> _Supplied records_
=== Begin Enclosure ===

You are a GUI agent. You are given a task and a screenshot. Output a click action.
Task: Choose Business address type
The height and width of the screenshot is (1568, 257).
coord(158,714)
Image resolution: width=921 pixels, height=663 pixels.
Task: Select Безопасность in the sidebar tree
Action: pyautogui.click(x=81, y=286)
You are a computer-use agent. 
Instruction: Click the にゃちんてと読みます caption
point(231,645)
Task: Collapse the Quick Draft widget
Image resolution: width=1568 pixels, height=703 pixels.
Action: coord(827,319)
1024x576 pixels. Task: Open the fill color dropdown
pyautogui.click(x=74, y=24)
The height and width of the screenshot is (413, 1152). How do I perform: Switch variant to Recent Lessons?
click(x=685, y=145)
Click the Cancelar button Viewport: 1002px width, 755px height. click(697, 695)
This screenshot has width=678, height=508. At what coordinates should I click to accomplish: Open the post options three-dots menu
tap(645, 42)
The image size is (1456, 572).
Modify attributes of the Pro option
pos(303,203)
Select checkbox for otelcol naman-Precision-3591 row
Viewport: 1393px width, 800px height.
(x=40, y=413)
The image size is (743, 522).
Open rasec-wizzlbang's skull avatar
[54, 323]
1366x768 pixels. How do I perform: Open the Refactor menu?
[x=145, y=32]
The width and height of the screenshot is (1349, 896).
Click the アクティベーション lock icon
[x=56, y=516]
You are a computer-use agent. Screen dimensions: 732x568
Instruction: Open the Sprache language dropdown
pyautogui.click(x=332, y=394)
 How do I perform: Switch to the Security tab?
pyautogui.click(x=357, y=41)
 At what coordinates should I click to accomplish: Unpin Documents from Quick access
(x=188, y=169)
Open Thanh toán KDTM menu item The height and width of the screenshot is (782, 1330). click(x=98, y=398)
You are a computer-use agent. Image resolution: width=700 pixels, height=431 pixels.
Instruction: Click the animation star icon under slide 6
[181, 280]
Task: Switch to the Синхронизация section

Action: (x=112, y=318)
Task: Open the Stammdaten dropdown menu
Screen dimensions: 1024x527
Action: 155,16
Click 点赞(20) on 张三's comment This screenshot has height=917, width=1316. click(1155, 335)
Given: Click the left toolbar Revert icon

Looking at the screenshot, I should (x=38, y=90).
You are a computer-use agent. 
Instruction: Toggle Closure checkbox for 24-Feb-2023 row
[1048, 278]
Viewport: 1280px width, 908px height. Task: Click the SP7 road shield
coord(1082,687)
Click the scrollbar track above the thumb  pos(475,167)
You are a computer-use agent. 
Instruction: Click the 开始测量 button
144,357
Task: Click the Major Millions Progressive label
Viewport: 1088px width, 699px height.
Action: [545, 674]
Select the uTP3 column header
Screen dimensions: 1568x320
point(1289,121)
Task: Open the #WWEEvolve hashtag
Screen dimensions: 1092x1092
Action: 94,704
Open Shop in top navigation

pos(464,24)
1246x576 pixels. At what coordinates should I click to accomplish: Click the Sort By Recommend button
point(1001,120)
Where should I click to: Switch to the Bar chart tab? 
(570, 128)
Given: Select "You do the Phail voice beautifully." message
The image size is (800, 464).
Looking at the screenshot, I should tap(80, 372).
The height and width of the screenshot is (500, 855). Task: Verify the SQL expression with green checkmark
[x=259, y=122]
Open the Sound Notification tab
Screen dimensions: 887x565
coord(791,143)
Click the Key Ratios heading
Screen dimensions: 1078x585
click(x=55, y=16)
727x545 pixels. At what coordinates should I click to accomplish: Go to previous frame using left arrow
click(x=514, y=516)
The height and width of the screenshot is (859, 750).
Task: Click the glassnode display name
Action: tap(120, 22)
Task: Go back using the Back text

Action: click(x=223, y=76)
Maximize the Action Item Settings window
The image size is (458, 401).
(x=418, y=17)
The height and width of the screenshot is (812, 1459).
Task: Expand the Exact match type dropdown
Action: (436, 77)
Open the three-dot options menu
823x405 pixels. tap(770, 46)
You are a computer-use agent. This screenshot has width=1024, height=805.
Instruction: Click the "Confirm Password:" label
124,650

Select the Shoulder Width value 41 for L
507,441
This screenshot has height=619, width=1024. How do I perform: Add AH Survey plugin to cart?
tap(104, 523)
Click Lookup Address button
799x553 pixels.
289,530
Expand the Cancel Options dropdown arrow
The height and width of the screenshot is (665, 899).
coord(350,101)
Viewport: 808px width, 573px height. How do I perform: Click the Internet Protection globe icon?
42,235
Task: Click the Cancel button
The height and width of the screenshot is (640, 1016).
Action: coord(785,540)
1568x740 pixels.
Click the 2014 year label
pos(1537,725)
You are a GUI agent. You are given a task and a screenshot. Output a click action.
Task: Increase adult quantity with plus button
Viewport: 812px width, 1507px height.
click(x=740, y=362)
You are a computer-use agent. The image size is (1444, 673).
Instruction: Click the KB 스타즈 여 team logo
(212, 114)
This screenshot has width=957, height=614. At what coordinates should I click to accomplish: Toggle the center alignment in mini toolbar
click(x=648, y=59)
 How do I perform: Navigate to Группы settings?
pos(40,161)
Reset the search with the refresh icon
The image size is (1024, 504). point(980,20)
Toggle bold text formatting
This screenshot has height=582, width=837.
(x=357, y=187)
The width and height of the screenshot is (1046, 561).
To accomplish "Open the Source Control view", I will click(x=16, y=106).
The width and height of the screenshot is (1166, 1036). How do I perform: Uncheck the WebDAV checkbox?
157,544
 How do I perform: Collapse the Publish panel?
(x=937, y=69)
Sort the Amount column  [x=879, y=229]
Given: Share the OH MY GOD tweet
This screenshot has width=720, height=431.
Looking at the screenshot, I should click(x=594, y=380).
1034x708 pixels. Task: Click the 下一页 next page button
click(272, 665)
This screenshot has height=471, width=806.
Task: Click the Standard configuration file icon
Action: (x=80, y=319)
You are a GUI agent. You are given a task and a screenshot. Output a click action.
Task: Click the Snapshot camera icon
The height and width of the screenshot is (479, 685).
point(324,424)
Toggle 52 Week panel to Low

=== End Enclosure ===

> _Exercise goal_
Transcribe the material exactly, so that no line is lost or altered.

> _Finished exercise_
You are a GUI agent. You are given a task and a screenshot. Output a click action.
Task: Choose Business address type
The height and width of the screenshot is (1568, 257).
coord(158,714)
Image resolution: width=921 pixels, height=663 pixels.
Task: Select Безопасность in the sidebar tree
Action: pyautogui.click(x=81, y=286)
You are a computer-use agent. 
Instruction: Click the にゃちんてと読みます caption
point(231,645)
Task: Collapse the Quick Draft widget
Image resolution: width=1568 pixels, height=703 pixels.
Action: coord(827,319)
1024x576 pixels. Task: Open the fill color dropdown
pyautogui.click(x=74, y=24)
The height and width of the screenshot is (413, 1152). How do I perform: Switch variant to Recent Lessons?
click(x=685, y=145)
Click the Cancelar button Viewport: 1002px width, 755px height. click(697, 695)
This screenshot has width=678, height=508. At what coordinates should I click to accomplish: Open the post options three-dots menu
tap(645, 42)
The image size is (1456, 572).
Modify attributes of the Pro option
pos(303,203)
Select checkbox for otelcol naman-Precision-3591 row
Viewport: 1393px width, 800px height.
(x=40, y=413)
The image size is (743, 522).
Open rasec-wizzlbang's skull avatar
[54, 323]
1366x768 pixels. How do I perform: Open the Refactor menu?
[x=145, y=32]
The width and height of the screenshot is (1349, 896).
Click the アクティベーション lock icon
[x=56, y=516]
You are a computer-use agent. Screen dimensions: 732x568
Instruction: Open the Sprache language dropdown
pyautogui.click(x=332, y=394)
 How do I perform: Switch to the Security tab?
pyautogui.click(x=357, y=41)
 At what coordinates should I click to accomplish: Unpin Documents from Quick access
(x=188, y=169)
Open Thanh toán KDTM menu item The height and width of the screenshot is (782, 1330). click(x=98, y=398)
You are a computer-use agent. Image resolution: width=700 pixels, height=431 pixels.
Instruction: Click the animation star icon under slide 6
[181, 280]
Task: Switch to the Синхронизация section

Action: (x=112, y=318)
Task: Open the Stammdaten dropdown menu
Screen dimensions: 1024x527
Action: 155,16
Click 点赞(20) on 张三's comment This screenshot has height=917, width=1316. click(1155, 335)
Given: Click the left toolbar Revert icon

Looking at the screenshot, I should (x=38, y=90).
You are a computer-use agent. 
Instruction: Toggle Closure checkbox for 24-Feb-2023 row
[1048, 278]
Viewport: 1280px width, 908px height. Task: Click the SP7 road shield
coord(1082,687)
Click the scrollbar track above the thumb  pos(475,167)
You are a computer-use agent. 
Instruction: Click the 开始测量 button
144,357
Task: Click the Major Millions Progressive label
Viewport: 1088px width, 699px height.
Action: [545, 674]
Select the uTP3 column header
Screen dimensions: 1568x320
point(1289,121)
Task: Open the #WWEEvolve hashtag
Screen dimensions: 1092x1092
Action: 94,704
Open Shop in top navigation

pos(464,24)
1246x576 pixels. At what coordinates should I click to accomplish: Click the Sort By Recommend button
point(1001,120)
Where should I click to: Switch to the Bar chart tab? 
(570, 128)
Given: Select "You do the Phail voice beautifully." message
The image size is (800, 464).
Looking at the screenshot, I should tap(80, 372).
The height and width of the screenshot is (500, 855). Task: Verify the SQL expression with green checkmark
[x=259, y=122]
Open the Sound Notification tab
Screen dimensions: 887x565
coord(791,143)
Click the Key Ratios heading
Screen dimensions: 1078x585
click(x=55, y=16)
727x545 pixels. At what coordinates should I click to accomplish: Go to previous frame using left arrow
click(x=514, y=516)
The height and width of the screenshot is (859, 750).
Task: Click the glassnode display name
Action: tap(120, 22)
Task: Go back using the Back text

Action: click(x=223, y=76)
Maximize the Action Item Settings window
The image size is (458, 401).
(x=418, y=17)
The height and width of the screenshot is (812, 1459).
Task: Expand the Exact match type dropdown
Action: (436, 77)
Open the three-dot options menu
823x405 pixels. tap(770, 46)
You are a computer-use agent. This screenshot has width=1024, height=805.
Instruction: Click the "Confirm Password:" label
124,650

Select the Shoulder Width value 41 for L
507,441
This screenshot has height=619, width=1024. How do I perform: Add AH Survey plugin to cart?
tap(104, 523)
Click Lookup Address button
799x553 pixels.
289,530
Expand the Cancel Options dropdown arrow
The height and width of the screenshot is (665, 899).
coord(350,101)
Viewport: 808px width, 573px height. How do I perform: Click the Internet Protection globe icon?
42,235
Task: Click the Cancel button
The height and width of the screenshot is (640, 1016).
Action: coord(785,540)
1568x740 pixels.
Click the 2014 year label
pos(1537,725)
You are a GUI agent. You are given a task and a screenshot. Output a click action.
Task: Increase adult quantity with plus button
Viewport: 812px width, 1507px height.
click(x=740, y=362)
You are a computer-use agent. The image size is (1444, 673).
Instruction: Click the KB 스타즈 여 team logo
(212, 114)
This screenshot has width=957, height=614. At what coordinates should I click to accomplish: Toggle the center alignment in mini toolbar
click(x=648, y=59)
 How do I perform: Navigate to Группы settings?
pos(40,161)
Reset the search with the refresh icon
The image size is (1024, 504). point(980,20)
Toggle bold text formatting
This screenshot has height=582, width=837.
(x=357, y=187)
The width and height of the screenshot is (1046, 561).
To accomplish "Open the Source Control view", I will click(x=16, y=106).
The width and height of the screenshot is (1166, 1036). How do I perform: Uncheck the WebDAV checkbox?
157,544
 How do I perform: Collapse the Publish panel?
(x=937, y=69)
Sort the Amount column  [x=879, y=229]
Given: Share the OH MY GOD tweet
This screenshot has width=720, height=431.
Looking at the screenshot, I should click(x=594, y=380).
1034x708 pixels. Task: Click the 下一页 next page button
click(272, 665)
This screenshot has height=471, width=806.
Task: Click the Standard configuration file icon
Action: (x=80, y=319)
You are a GUI agent. You are given a task and a screenshot. Output a click action.
Task: Click the Snapshot camera icon
The height and width of the screenshot is (479, 685).
point(324,424)
Toggle 52 Week panel to Low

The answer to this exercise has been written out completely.